**What is required**
Reproduce the passage of the workplace stress article below between "Selye & the" and "their military effectiveness.", inclusive.

In the current labor shortage, it is critical to develop strategies to attract and retain quality employees. The idea of creating a workplace that will act as a magnet and pull more quality people into the organization needs to be explored in detail. But to exercise magnetic pull, the workplace environment must account for and minimize stress. This article focuses on the role of stress in creating a mentally, physically and, ultimately, financially healthy work environment.

Selye & the Origins of Stress Research

Battle fatigue among soldiers in combat situations generated the scientific research on which our current understanding of stress is based. Symptoms of stress made soldiers unable to fire arms, surrender without cause and generally engage in conduct that compromised their military effectiveness.

Dr. Hans Selye is generally considered the father of stress research. Selye recognized that a certain amount of stress, called eustress, is necessary for normal function. Too little stress, as in the use of isolation chambers that were popular at the time as a form of therapy, can result in psychosis and other kinds of mental distress. Less dramatically, lack of stress can result in boredom and lack of engagement in work activities.

Conversely, too much stress, referred to as distress, can result in frustration and burnout. Burnout is epitomized by emotional exhaustion, depersonalization, and low personal accomplishment. Emotional exhaustion is characterized by feeling drained, frustrated, fatigued and not engaging with fellow employees. Depersonalization causes a calloused response where empathy is lost and people are treated like objects.

Individuals suffering from depersonalization tend to blame other people for their problems and frequently feel persecuted. When they begin to lose productivity and focus they cannot deal with problems effectively. They cease to be positive role models and no longer seek to understand other people's issues. They see work as a chore and are no longer excited about their job.

These are the consequences of burnout, which many companies fail to recognize or address effectively. (Fig 1).

Fig. 1 - Individual Consequences of Stress: Burnout

Emotional Exhaustion Depersonalization Low Personal Accomplishment
Feel drained by work Treat others like objects Do not have a positive influence on others
Frustrated Do not care what happens to others Cannot understand others' problems or identify with them
Do not want to work with others Feel other people blame you No longer feel exhilarated by job

Copyright © McGraw-Hill Companies, Inc. all rights reserved

Achieving the Stress Balance

The idea, then, was to find the right balance of stress. Once optimum levels of stress are attained, individuals feel engaged and challenged. They enjoy what they do; they are in the moment and have maximum productivity. Thus, stress follows a bell curve, as illustrated by the following figure.

Fig. 2 -  Stress Level

Stress in the Workplace

Today's employees are experiencing more stress in the workplace. Stress is especially prevalent in organizations where there are not enough employees to perform the work. Understaffing forces employees to do more with less. It causes employees to feel a sense of powerlessness and loss of control, which creates a vicious cycle and escalates stress.

According to a survey by USA Today, people perceive that they work for their supervisor, not for the senior administrator. But supervisors pick up on senior management. Thus, as upper level managers no longer model appropriate positive behaviors, their frustration and irritability trickles down to supervisors and thence to floor workers. Soon it can permeate the entire organization. This engages a feedback mechanism which further increases workplace stress creating a toxic workplace environment where absenteeism increases and productivity plummets.

**Raw data**

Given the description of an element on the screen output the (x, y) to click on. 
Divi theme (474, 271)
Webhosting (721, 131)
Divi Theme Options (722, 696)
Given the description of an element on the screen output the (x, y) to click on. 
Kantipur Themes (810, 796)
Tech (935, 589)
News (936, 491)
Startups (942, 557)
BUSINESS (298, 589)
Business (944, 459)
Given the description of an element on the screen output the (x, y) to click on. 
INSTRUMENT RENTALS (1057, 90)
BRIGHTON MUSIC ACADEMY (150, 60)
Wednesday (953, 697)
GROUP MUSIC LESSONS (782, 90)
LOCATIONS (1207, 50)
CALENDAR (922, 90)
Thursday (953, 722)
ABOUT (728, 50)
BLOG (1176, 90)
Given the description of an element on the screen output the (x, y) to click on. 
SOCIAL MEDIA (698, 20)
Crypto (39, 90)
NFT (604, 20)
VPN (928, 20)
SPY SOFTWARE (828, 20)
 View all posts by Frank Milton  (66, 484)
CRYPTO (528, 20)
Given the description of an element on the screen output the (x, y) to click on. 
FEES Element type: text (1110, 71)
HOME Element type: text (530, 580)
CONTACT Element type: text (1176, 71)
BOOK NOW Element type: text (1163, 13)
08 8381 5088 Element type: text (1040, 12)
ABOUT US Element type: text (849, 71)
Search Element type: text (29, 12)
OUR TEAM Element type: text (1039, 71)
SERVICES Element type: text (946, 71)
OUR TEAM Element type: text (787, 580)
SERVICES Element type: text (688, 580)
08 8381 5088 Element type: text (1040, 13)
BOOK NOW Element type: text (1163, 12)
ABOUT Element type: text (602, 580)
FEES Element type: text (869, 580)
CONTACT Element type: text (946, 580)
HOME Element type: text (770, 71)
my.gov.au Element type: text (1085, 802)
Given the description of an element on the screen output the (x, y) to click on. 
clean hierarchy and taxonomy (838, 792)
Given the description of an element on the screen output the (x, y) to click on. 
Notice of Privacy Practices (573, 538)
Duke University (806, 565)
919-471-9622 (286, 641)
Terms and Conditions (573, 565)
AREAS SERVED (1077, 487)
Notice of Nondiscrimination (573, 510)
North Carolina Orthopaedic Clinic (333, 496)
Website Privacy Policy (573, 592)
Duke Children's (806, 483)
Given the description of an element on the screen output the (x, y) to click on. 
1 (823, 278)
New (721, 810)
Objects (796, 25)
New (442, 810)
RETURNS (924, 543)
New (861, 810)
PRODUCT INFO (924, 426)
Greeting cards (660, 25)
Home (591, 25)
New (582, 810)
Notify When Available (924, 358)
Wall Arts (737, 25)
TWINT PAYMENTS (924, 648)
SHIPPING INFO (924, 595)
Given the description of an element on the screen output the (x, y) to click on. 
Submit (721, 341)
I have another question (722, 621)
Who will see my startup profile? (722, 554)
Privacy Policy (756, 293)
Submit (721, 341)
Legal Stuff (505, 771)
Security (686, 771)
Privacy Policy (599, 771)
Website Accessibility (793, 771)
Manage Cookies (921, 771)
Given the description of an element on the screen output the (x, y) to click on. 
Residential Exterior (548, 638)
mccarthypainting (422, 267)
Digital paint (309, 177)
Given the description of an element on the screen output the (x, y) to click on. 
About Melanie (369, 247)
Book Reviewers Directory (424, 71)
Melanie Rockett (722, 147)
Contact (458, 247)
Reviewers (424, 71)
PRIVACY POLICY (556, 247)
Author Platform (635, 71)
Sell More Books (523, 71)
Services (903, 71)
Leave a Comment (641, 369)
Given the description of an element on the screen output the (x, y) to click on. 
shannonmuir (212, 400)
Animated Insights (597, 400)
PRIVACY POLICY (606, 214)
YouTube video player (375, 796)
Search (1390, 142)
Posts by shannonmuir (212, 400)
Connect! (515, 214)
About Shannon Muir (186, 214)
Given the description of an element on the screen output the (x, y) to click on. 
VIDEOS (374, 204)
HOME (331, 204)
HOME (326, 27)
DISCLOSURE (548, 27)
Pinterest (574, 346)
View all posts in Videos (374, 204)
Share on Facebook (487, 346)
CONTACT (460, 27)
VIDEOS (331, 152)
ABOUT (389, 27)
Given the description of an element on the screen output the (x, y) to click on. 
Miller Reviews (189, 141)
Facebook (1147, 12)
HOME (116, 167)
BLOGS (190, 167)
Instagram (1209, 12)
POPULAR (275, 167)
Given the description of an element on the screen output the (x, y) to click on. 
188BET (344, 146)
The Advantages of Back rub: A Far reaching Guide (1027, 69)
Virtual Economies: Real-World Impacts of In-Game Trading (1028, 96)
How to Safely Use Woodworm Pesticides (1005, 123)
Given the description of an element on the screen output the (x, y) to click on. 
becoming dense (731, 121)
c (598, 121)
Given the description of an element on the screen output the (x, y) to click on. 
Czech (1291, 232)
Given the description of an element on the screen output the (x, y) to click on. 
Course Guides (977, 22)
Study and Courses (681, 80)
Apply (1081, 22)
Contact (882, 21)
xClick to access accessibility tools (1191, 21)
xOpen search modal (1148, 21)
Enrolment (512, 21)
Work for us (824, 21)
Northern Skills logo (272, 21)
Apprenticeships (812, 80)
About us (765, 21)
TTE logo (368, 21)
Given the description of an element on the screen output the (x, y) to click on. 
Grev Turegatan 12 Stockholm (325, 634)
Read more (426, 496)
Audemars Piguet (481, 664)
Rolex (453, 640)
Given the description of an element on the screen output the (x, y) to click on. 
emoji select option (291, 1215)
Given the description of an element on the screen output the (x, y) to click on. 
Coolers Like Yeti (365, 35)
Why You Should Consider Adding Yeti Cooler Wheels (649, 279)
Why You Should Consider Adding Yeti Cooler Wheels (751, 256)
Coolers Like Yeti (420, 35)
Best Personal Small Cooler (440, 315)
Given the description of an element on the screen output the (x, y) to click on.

**Response to the task**
Selye & the Origins of Stress Research

Battle fatigue among soldiers in combat situations generated the scientific research on which our current understanding of stress is based. Symptoms of stress made soldiers unable to fire arms, surrender without cause and generally engage in conduct that compromised their military effectiveness.